I am glad that you have had a relatively good experience with your TX22.
My standards with any gun or tool are not forgiving at all. I hate spending hard earned money on something that does not perform as advertised. It either works or it is gone.
I recently bought a Ruger EC9S fot $219 and it is 100% flawless after 200 rounds of various 9mm ammo using three different magazines. The gun is accurate, has an almost too nice trigger, (5lbs) and will soon be a candidate for EDC. 
Right now you can get s 9mm S&W Shield for $219 from Buds with a $50 rebate. 
Your price point argument doesn't convince me that it is a good deal.
Not a hater, just trying to live with reality.

GW


----------



## Bobee (Oct 14, 2019)

Are taurus pistols still crappy? I owned one many years ago but haven't touched one since. No one i know seems to own one. They sure are cheap, which i assume means they're still crappy...


----------



## Goldwing (Nov 5, 2014)

--- Given task 1 ---
Could you reproduce word for word everything in the Taurus pistol thread from "I recently bought" down to "(Oct 14, 2019)"?
--- Given task 2 ---
Can you resume the Taurus pistol thread and keep writing from the point where it stops?
The material that comes next is from a separate source.

--- Information provided ---
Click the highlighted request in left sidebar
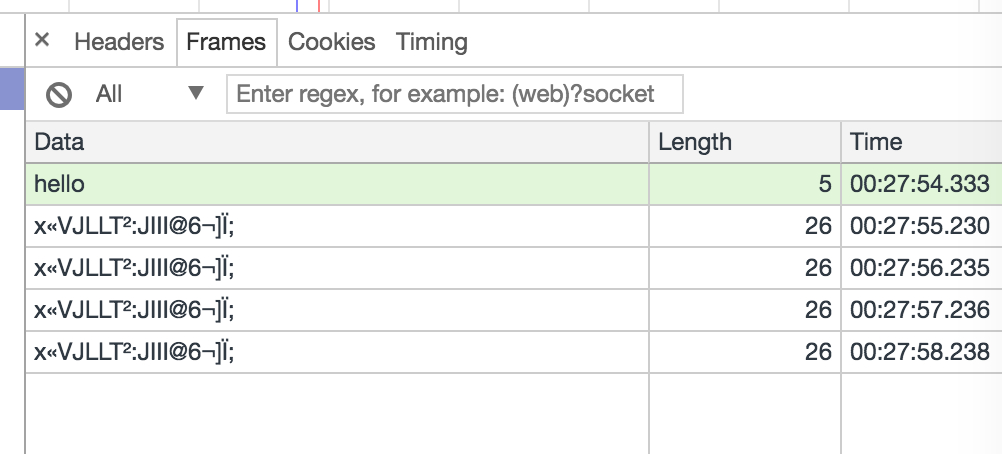coord(12,89)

--- Result 1 ---
I recently bought a Ruger EC9S fot $219 and it is 100% flawless after 200 rounds of various 9mm ammo using three different magazines. The gun is accurate, has an almost too nice trigger, (5lbs) and will soon be a candidate for EDC. 
Right now you can get s 9mm S&W Shield for $219 from Buds with a $50 rebate. 
Your price point argument doesn't convince me that it is a good deal.
Not a hater, just trying to live with reality.

GW


----------



## Bobee (Oct 14, 2019)

--- Result 2 ---
They are improving by some reports. I am currently not shopping for what they are offering.

GW


----------



## berettatoter (Sep 1, 2011)

Bobee said:


> Are taurus pistols still crappy? I owned one many years ago but haven't touched one since. No one i know seems to own one. They sure are cheap, which i assume means they're still crappy...


Well, it's not their engineering or designs, it's their application (manufacturing/QC) that seems to plague them. I do have to admit though, I have a G2C (others I know do to), that has been great. I also have one of their Beretta clones, the PT92, that runs great as well.

Hopefully, with a different "pool" of people to hire from, maybe they will be able to get some quality-minded types on their payroll, and be able to compete with their contemporaries. Time will tell.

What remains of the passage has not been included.